YOUR GOAL: The reply should repeat all of the data word for word, with no pictures.
* * * *
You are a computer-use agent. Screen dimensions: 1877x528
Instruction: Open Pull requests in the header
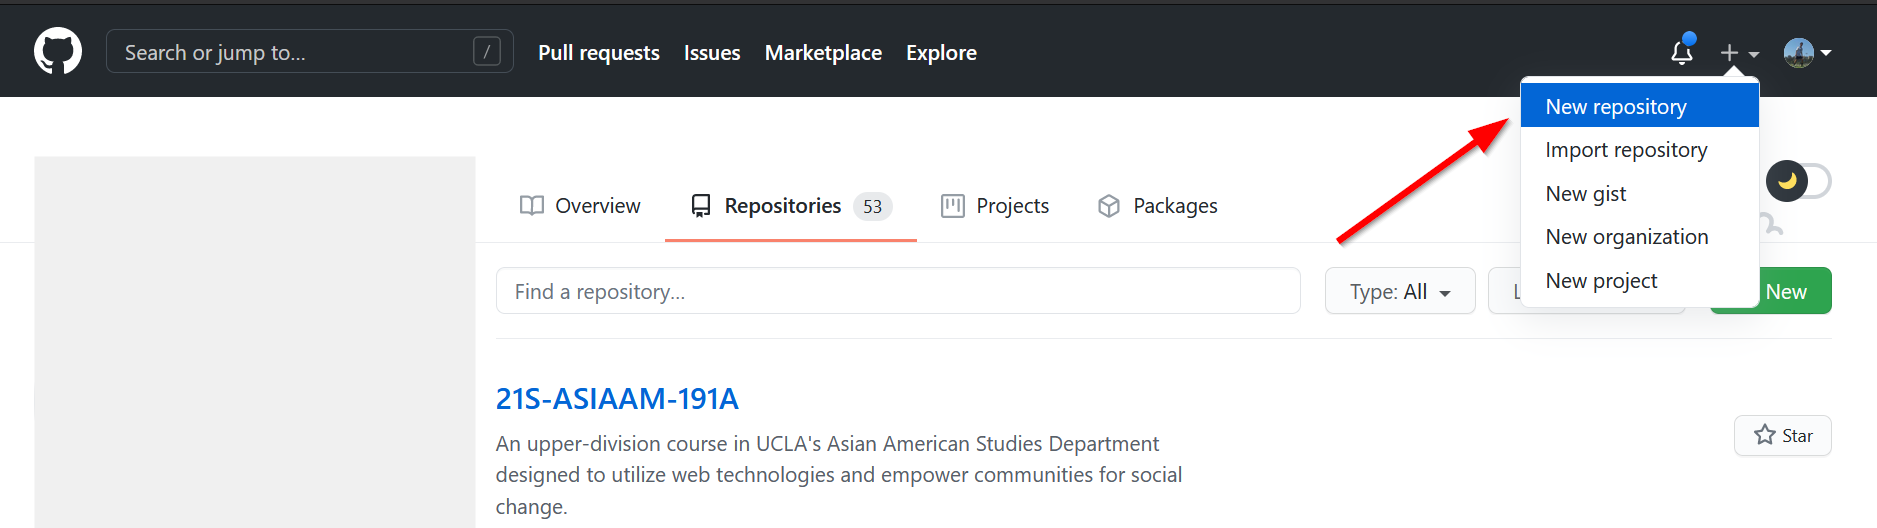click(598, 53)
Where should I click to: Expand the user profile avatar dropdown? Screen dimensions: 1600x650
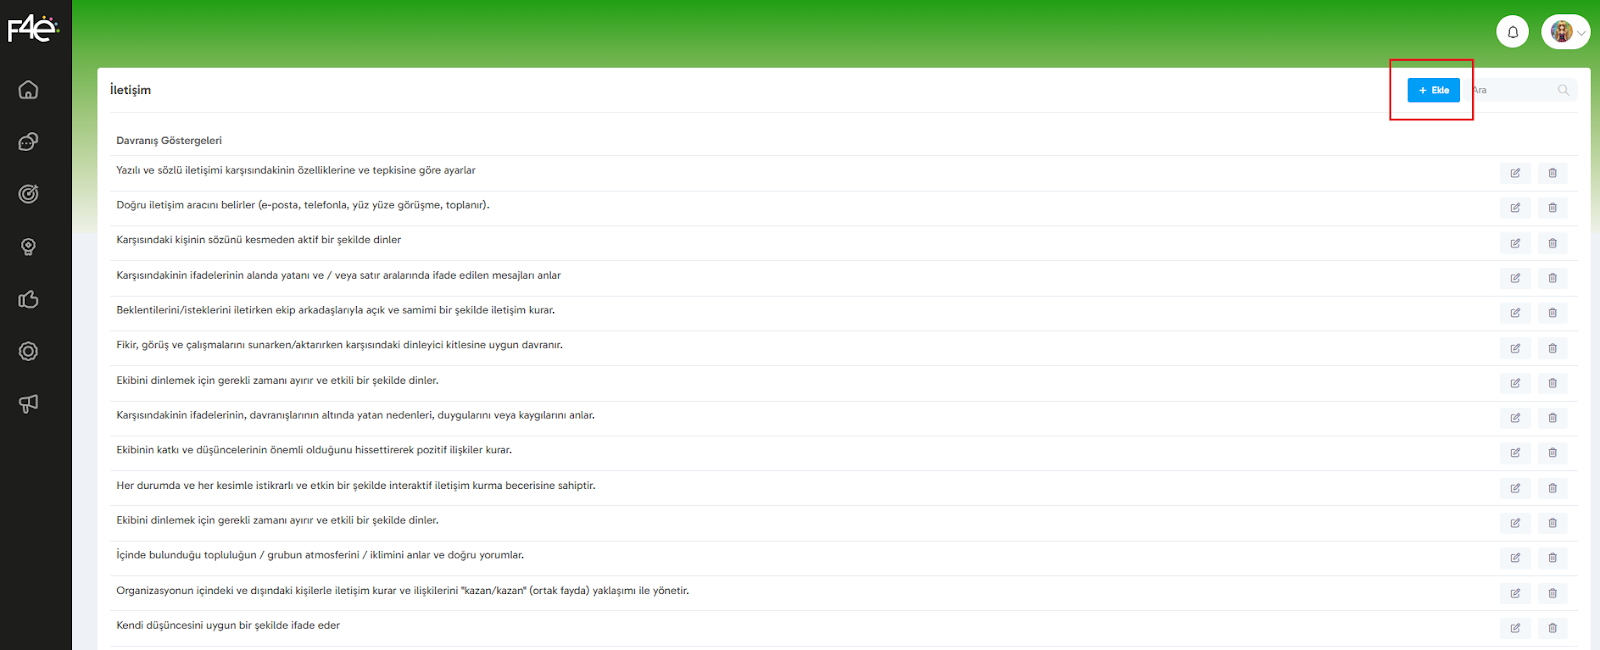(x=1565, y=32)
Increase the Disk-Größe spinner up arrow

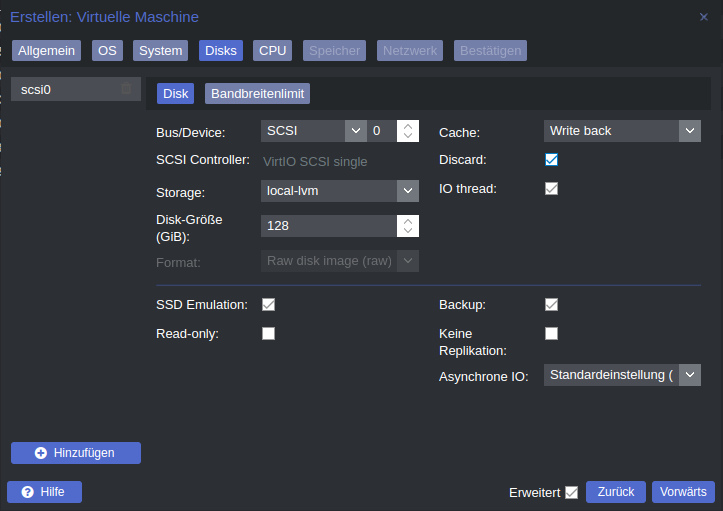point(408,220)
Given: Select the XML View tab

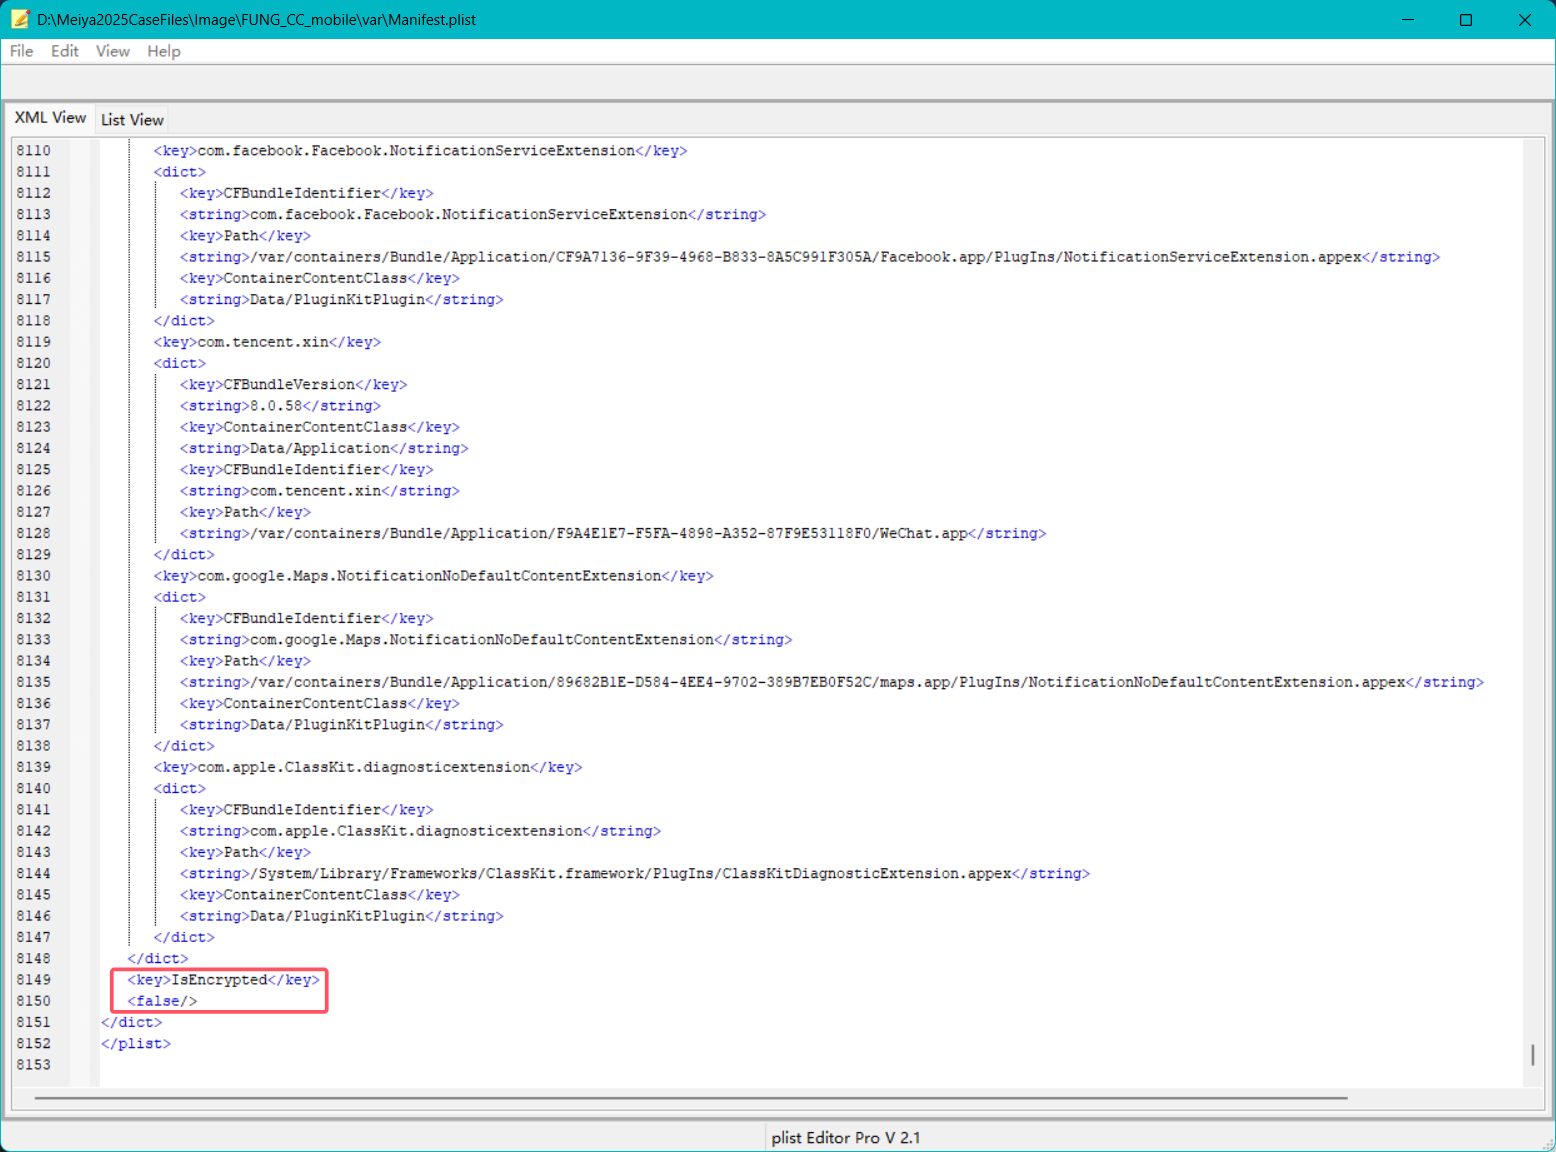Looking at the screenshot, I should coord(50,118).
* * * *
ANSWER:
You are a computer-use agent. Screen dimensions: 1877x528
Instruction: Open Pull requests in the header
click(598, 53)
Where should I click to: Expand the user profile avatar dropdown? Screen dimensions: 1600x650
(x=1565, y=32)
Increase the Disk-Größe spinner up arrow

point(408,220)
Given: Select the XML View tab

Looking at the screenshot, I should coord(50,118).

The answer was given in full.